The Balcony

12:00 AM


Edouard Manet, The Balcony, 1868-1869
Edward Manet’s 1868 oil painting, The Balcony, was first exhibited at the Paris Salon of 1869.  Obvious inspiration comes from Goya’s The Majas at the Balcony, which stems from the themes of class structure. Two intimidating male companions oversee two young and smiling upper-class women.  In The Balcony a stiff and awkward trio replaces the balanced quartette in The Majas at the Balcony. Manet also exchanges Goya’s sinister balcony setting for a spruced up minty green version. He seeks to express the life of the upper class, and succeeds in unveiling the rigidness beneath the poised façade.

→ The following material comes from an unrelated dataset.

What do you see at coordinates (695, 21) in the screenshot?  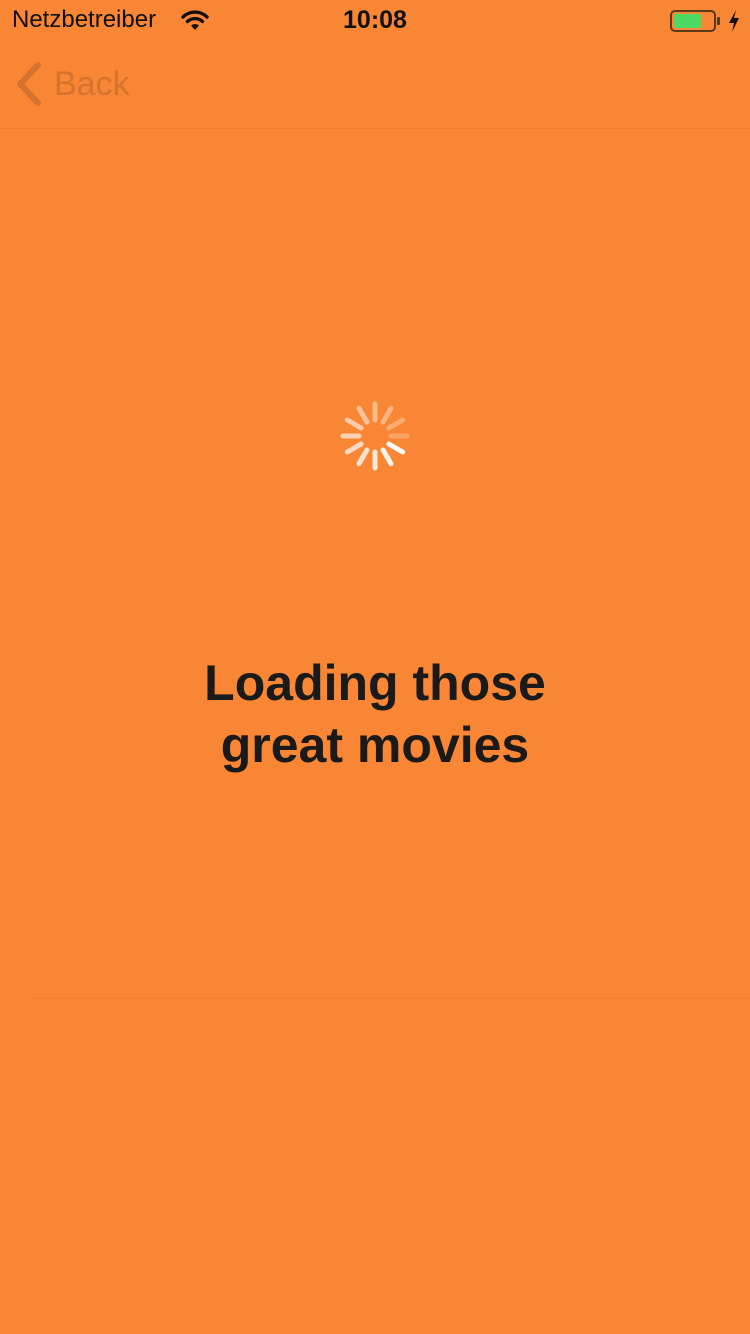 I see `battery-charging-icon` at bounding box center [695, 21].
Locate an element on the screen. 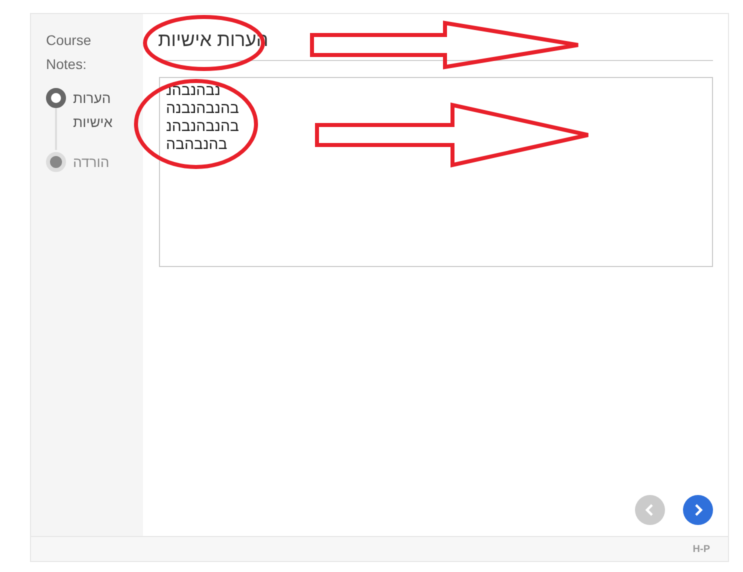  sidebar-title: Course Notes: is located at coordinates (69, 52).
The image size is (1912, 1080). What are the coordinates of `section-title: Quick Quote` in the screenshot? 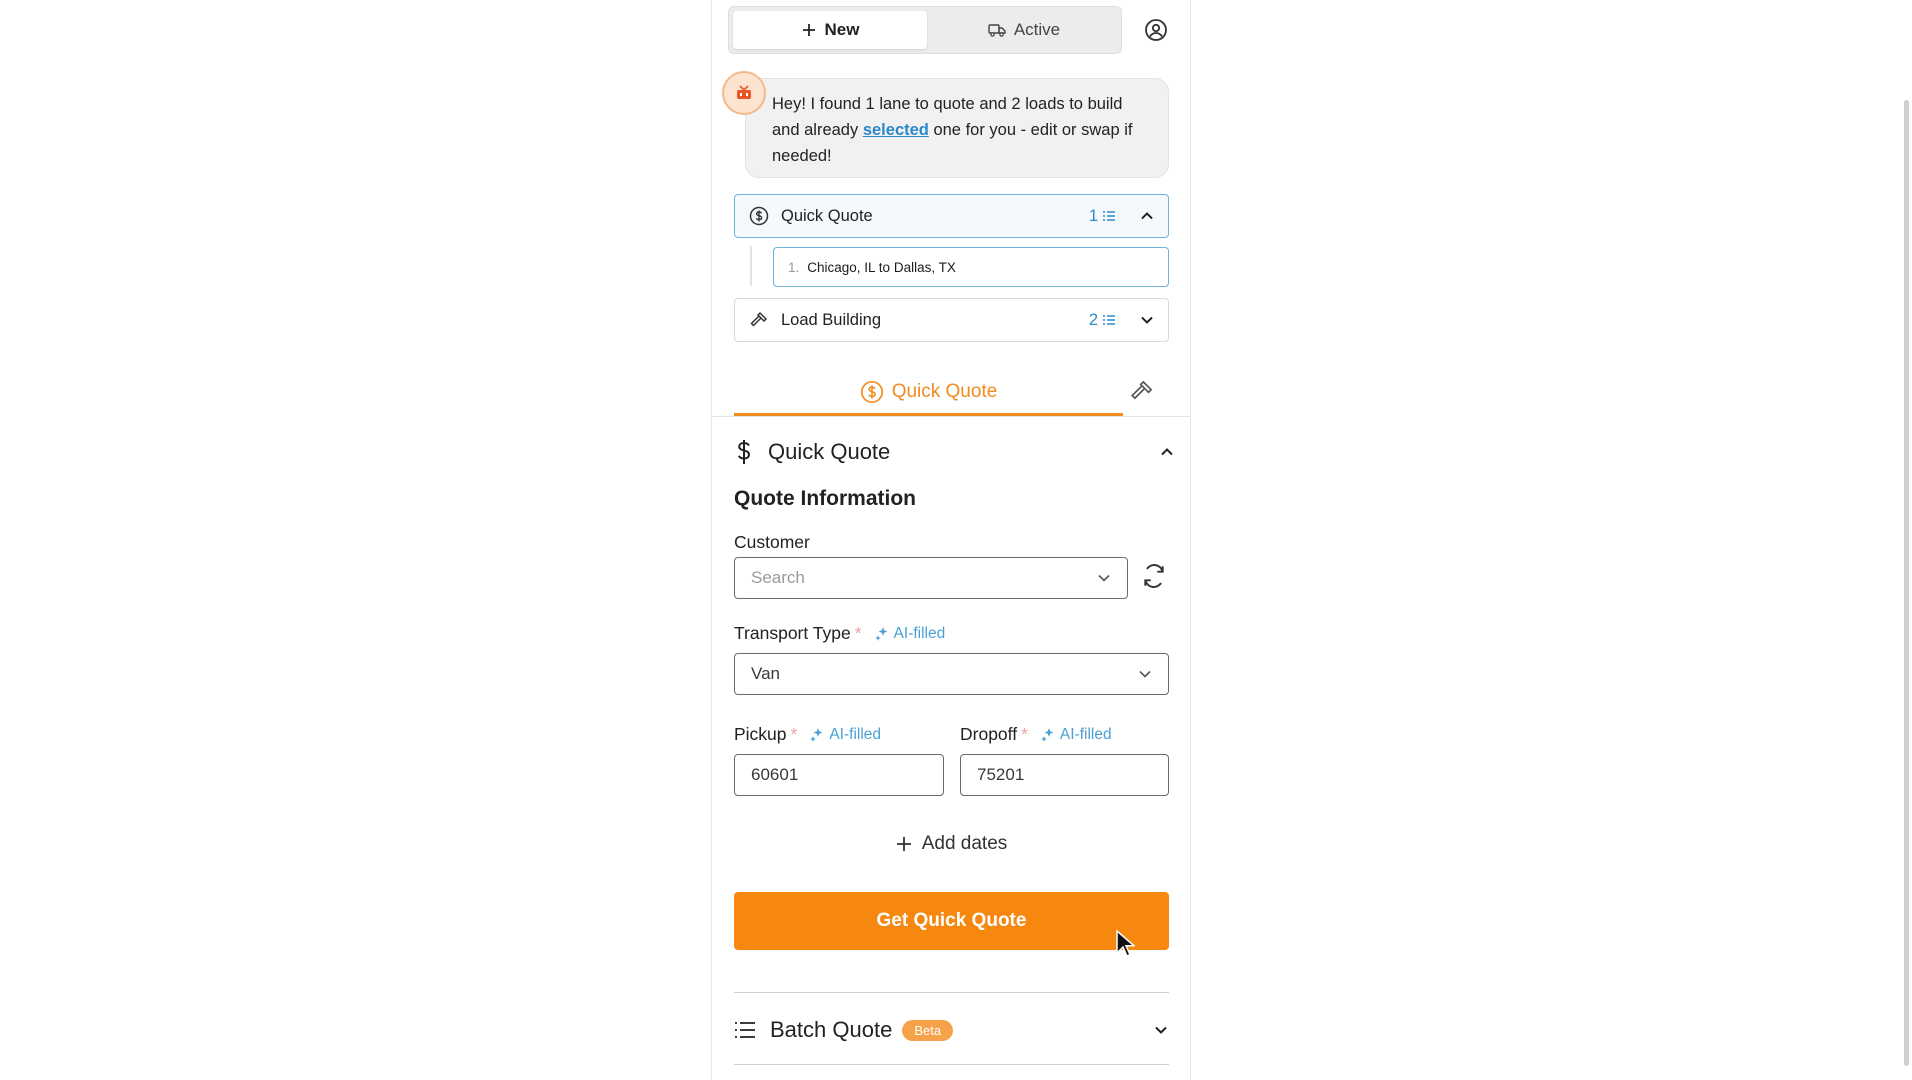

The three polished subjects, who were all friends of Manet, seem disjointed, as if they were taken from other works and pasted together on the canvas. Berthe Morisot, on the left, sits like a romantic waiting for her suiter. Her piercing eyes are the most defined, but send gazes away from the viewer and off the painting. Antoine Gilement, a painter, displays a look of indifference and rigidity. Finally, a young violinist, Fanny Claus, seems completely uncomfortable with the entire situation. She stands holding her hand together and on her tiptoes as if she were to leave the scene at any moment. A small boy carrying a tray in the background is Manet’s son, Leon. Born out of wedlock to Suzanne Leenhoff, Leon, posed often for his father and was the subject in many of Monet’s paintings.

Adding Leon in the background of The Balcony slightly taints the sophisticated rigidity of the painting, but offers a connection to the artist that the viewer does not see within the subjects of the painting.